> **THE TASK**
Would you print out all of the data exactly and keep the pictures out of it?

Pixel coordinate grounding data

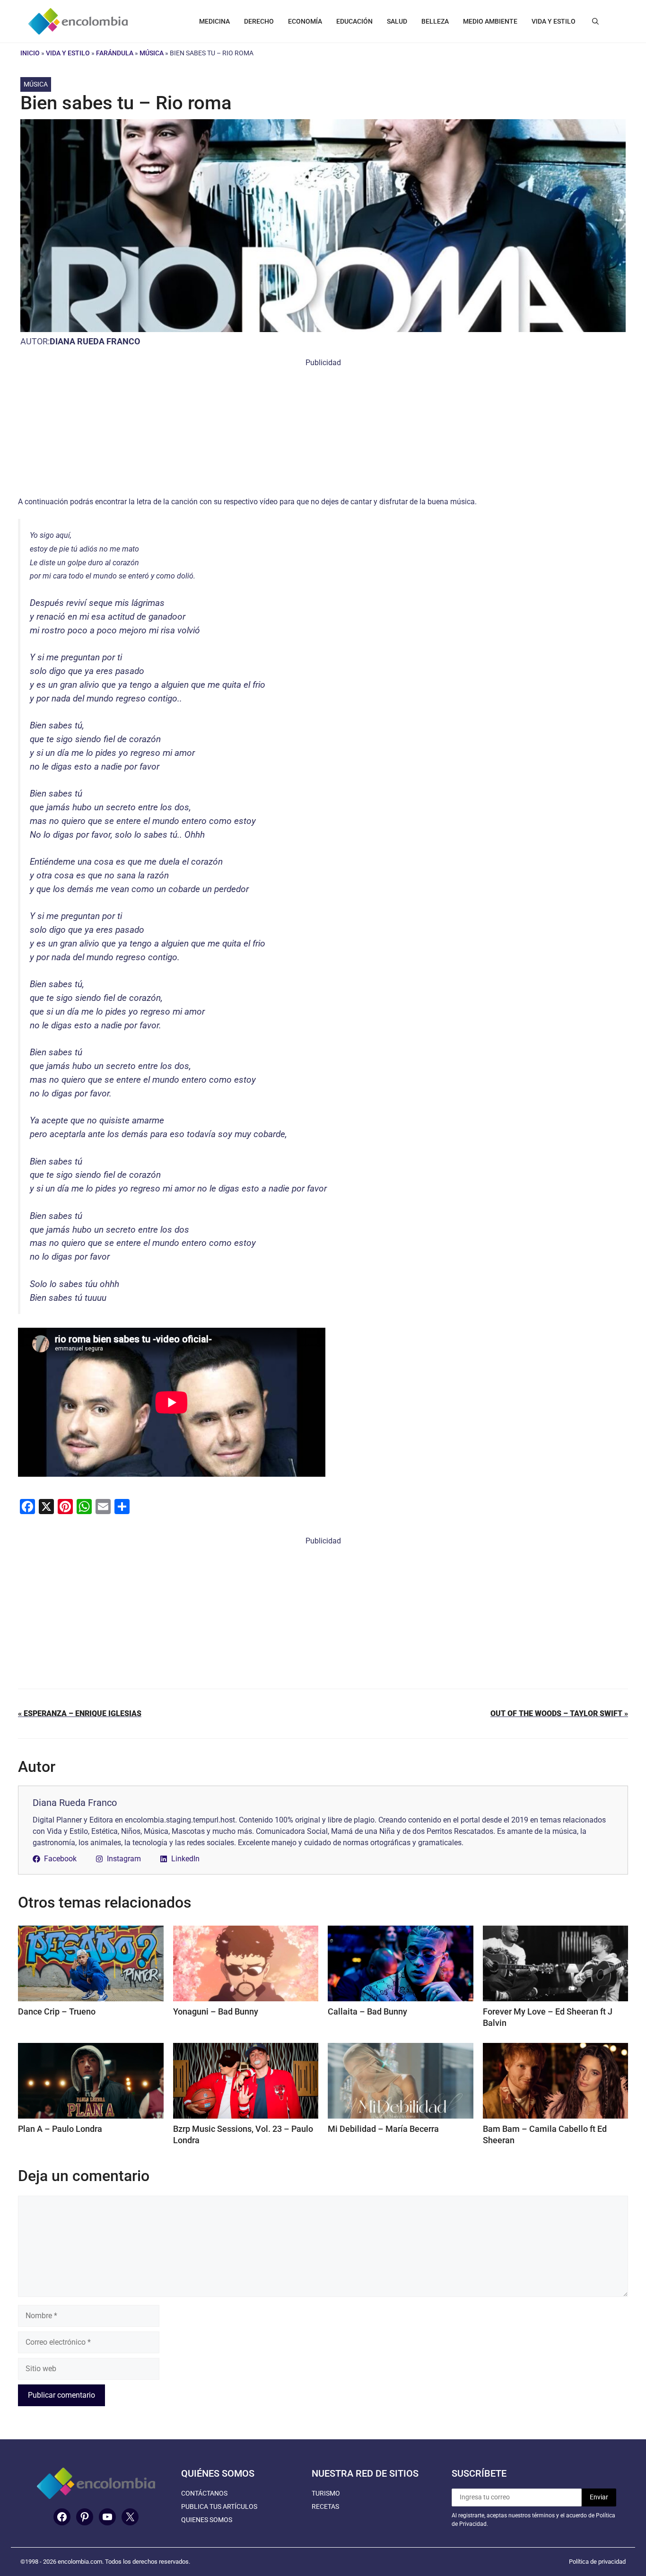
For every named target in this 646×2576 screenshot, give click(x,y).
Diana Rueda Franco (95, 341)
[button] (595, 21)
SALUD (397, 21)
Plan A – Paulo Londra (60, 2129)
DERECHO (259, 21)
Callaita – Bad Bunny (367, 2011)
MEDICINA (214, 21)
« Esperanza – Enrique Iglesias (79, 1713)
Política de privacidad (597, 2561)
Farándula (114, 53)
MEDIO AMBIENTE (490, 21)
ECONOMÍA (305, 21)
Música (152, 53)
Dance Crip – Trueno (57, 2011)
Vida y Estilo (68, 53)
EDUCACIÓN (354, 21)
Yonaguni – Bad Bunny (215, 2011)
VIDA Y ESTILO (554, 21)
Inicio (30, 53)
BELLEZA (435, 21)
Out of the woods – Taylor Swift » (559, 1713)
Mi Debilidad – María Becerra (383, 2129)
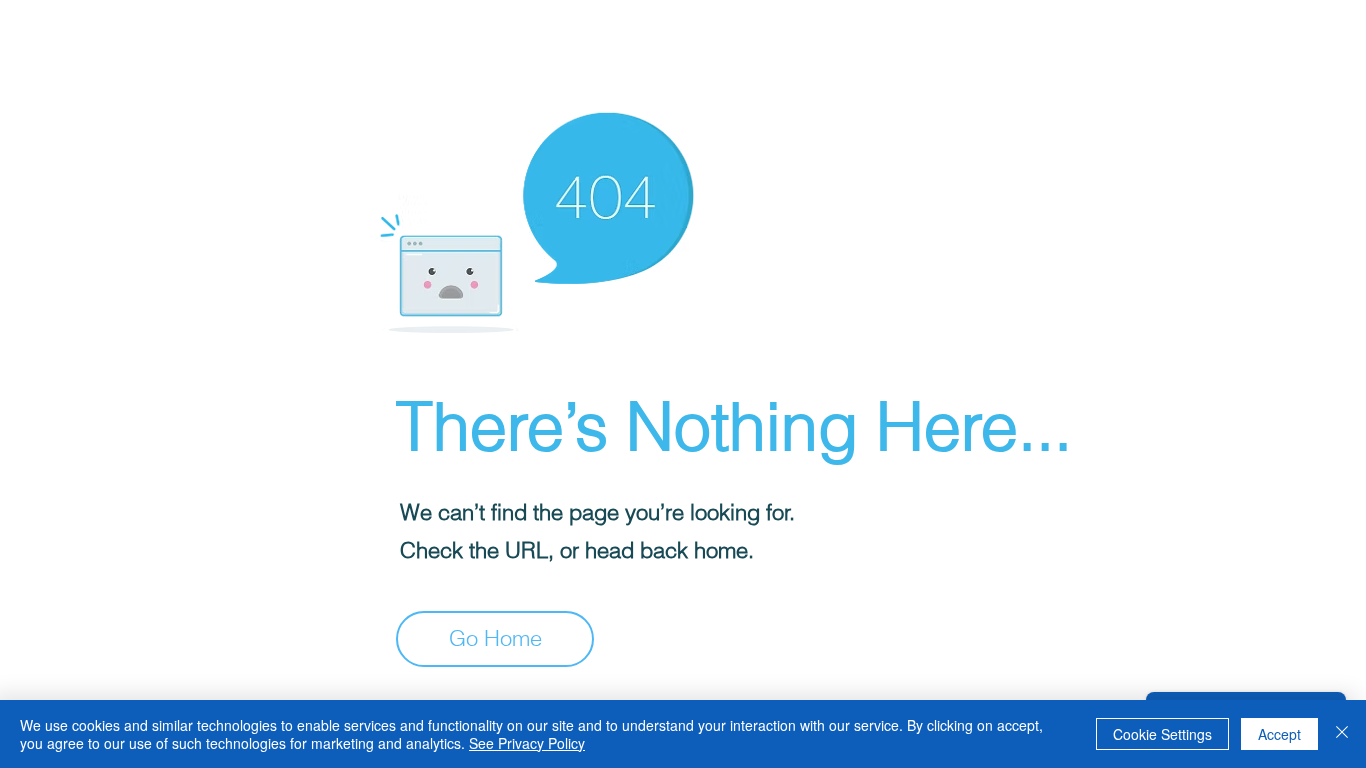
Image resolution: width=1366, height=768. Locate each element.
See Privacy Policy (527, 743)
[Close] (1342, 734)
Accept (1279, 734)
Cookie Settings (1162, 734)
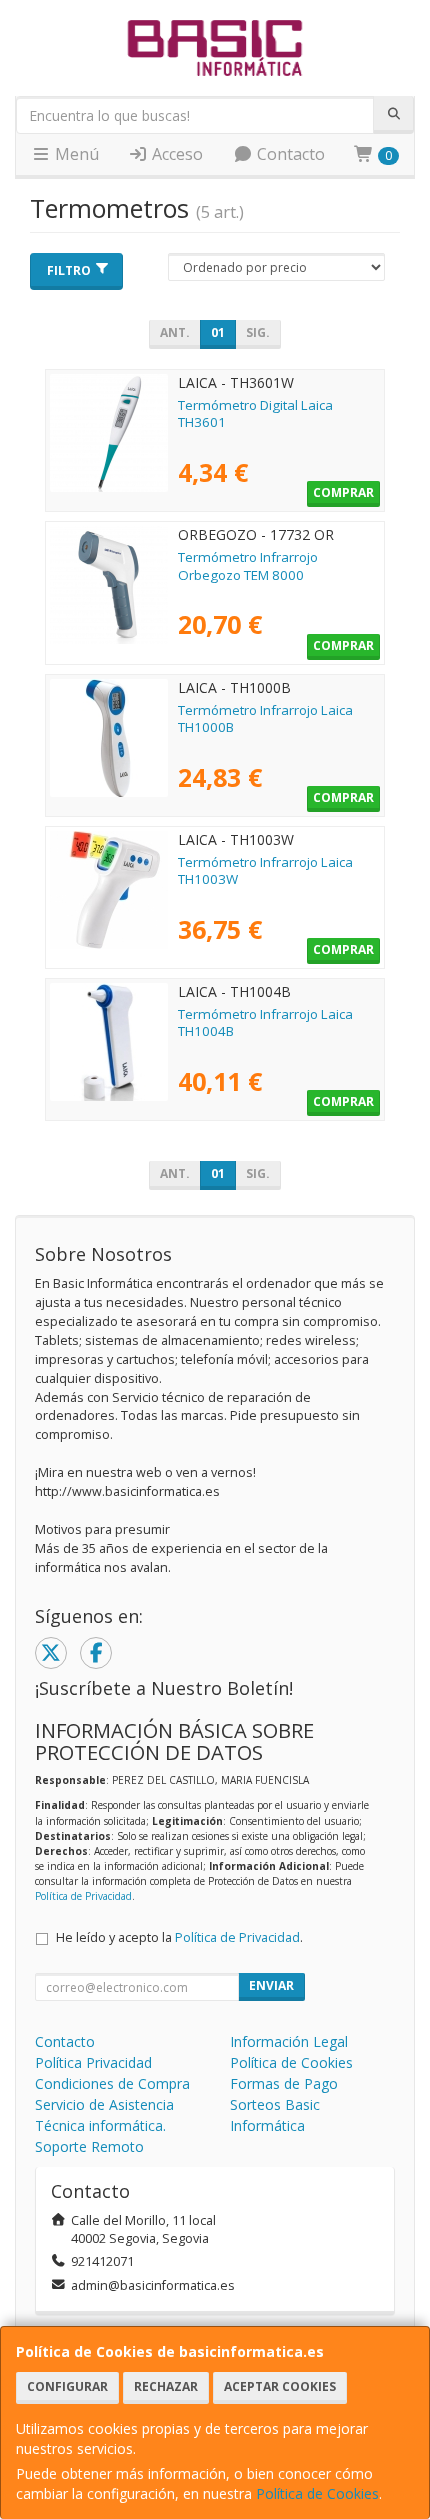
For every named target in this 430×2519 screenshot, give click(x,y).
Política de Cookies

> **EXPECTED ANSWER**
For every named target in this 646×2576 screenshot, give click(x,y).
Diana Rueda Franco (95, 341)
[button] (595, 21)
SALUD (397, 21)
Plan A – Paulo Londra (60, 2129)
DERECHO (259, 21)
Callaita – Bad Bunny (367, 2011)
MEDICINA (214, 21)
« Esperanza – Enrique Iglesias (79, 1713)
Política de privacidad (597, 2561)
Farándula (114, 53)
MEDIO AMBIENTE (490, 21)
ECONOMÍA (305, 21)
Música (152, 53)
Dance Crip – Trueno (57, 2011)
Vida y Estilo (68, 53)
EDUCACIÓN (354, 21)
Yonaguni – Bad Bunny (215, 2011)
VIDA Y ESTILO (554, 21)
Inicio (30, 53)
BELLEZA (435, 21)
Out of the woods – Taylor Swift » (559, 1713)
Mi Debilidad – María Becerra (383, 2129)
Image resolution: width=1366, height=768. Locate each element.
See Privacy Policy (527, 743)
[Close] (1342, 734)
Accept (1279, 734)
Cookie Settings (1162, 734)
For every named target in this 430×2519 screenshot, give click(x,y).
Política de Cookies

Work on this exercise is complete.